:: Information shown
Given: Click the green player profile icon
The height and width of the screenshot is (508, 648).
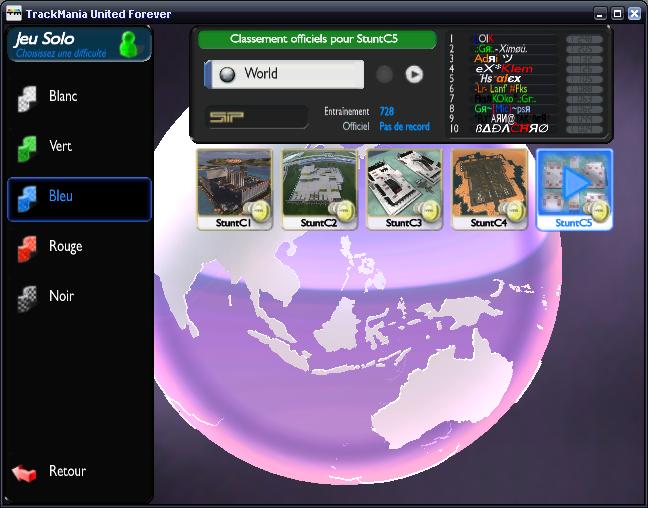Looking at the screenshot, I should 128,44.
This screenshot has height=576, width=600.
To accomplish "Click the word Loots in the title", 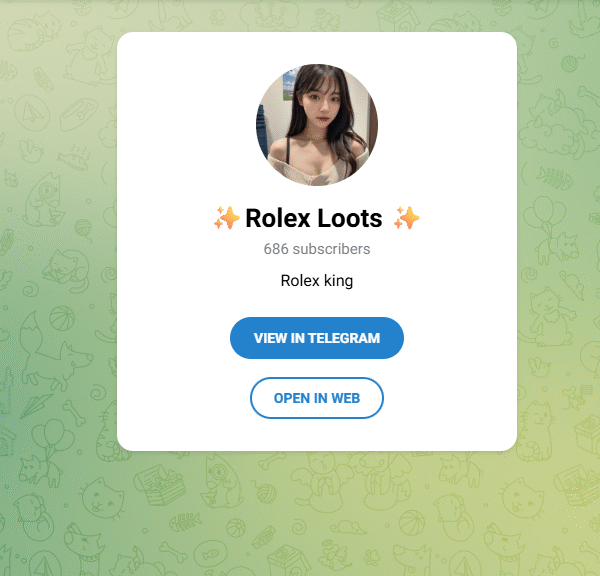I will click(349, 218).
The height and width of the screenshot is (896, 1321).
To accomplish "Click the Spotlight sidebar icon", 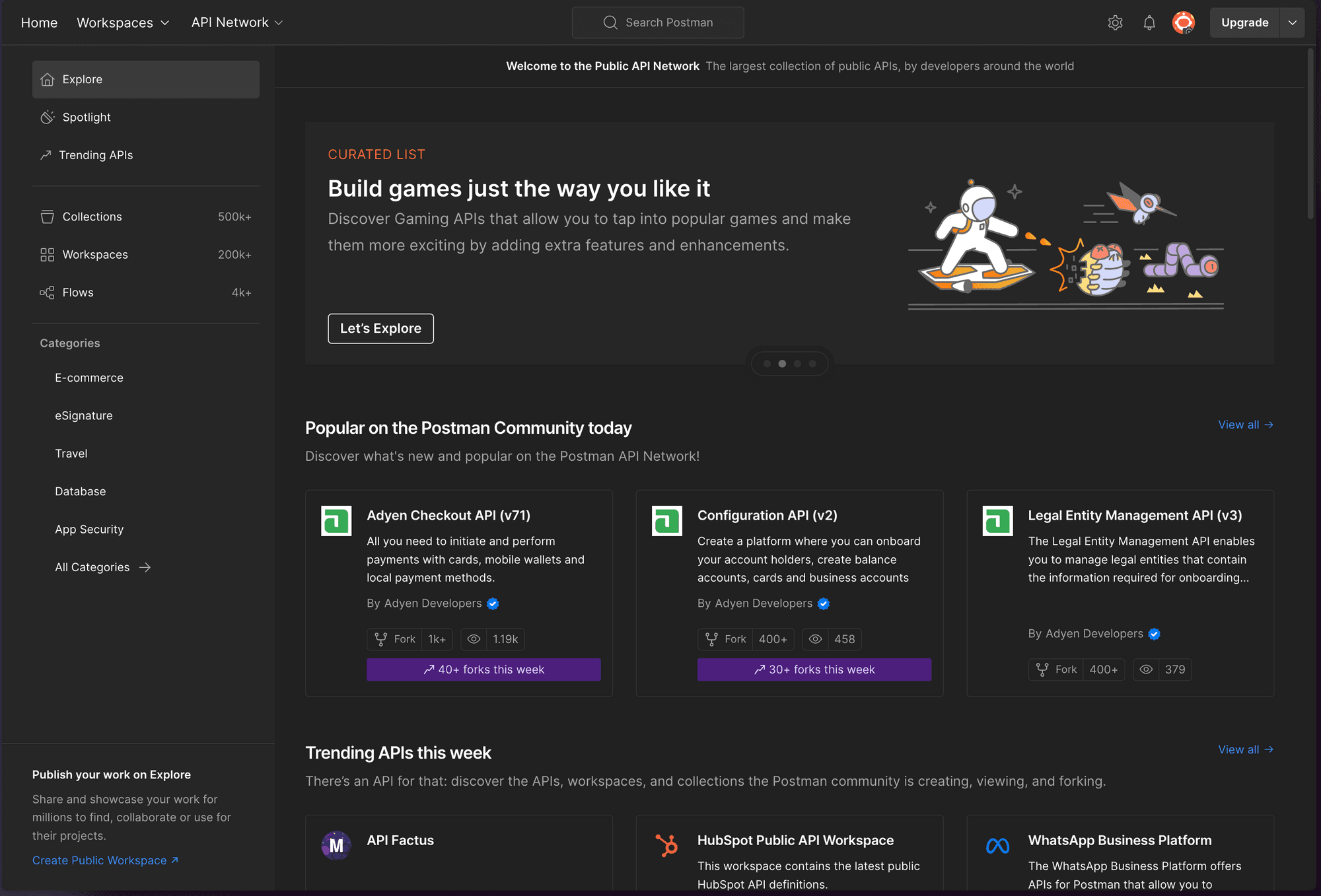I will pos(48,117).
::::
## Aim of the exercise
Locate each line of the records that contains the string "width", with case counting, and copy every such line in full.

## Result
The height and width of the screenshot is (508, 648).
This screenshot has height=576, width=600.
The height and width of the screenshot is (896, 1321).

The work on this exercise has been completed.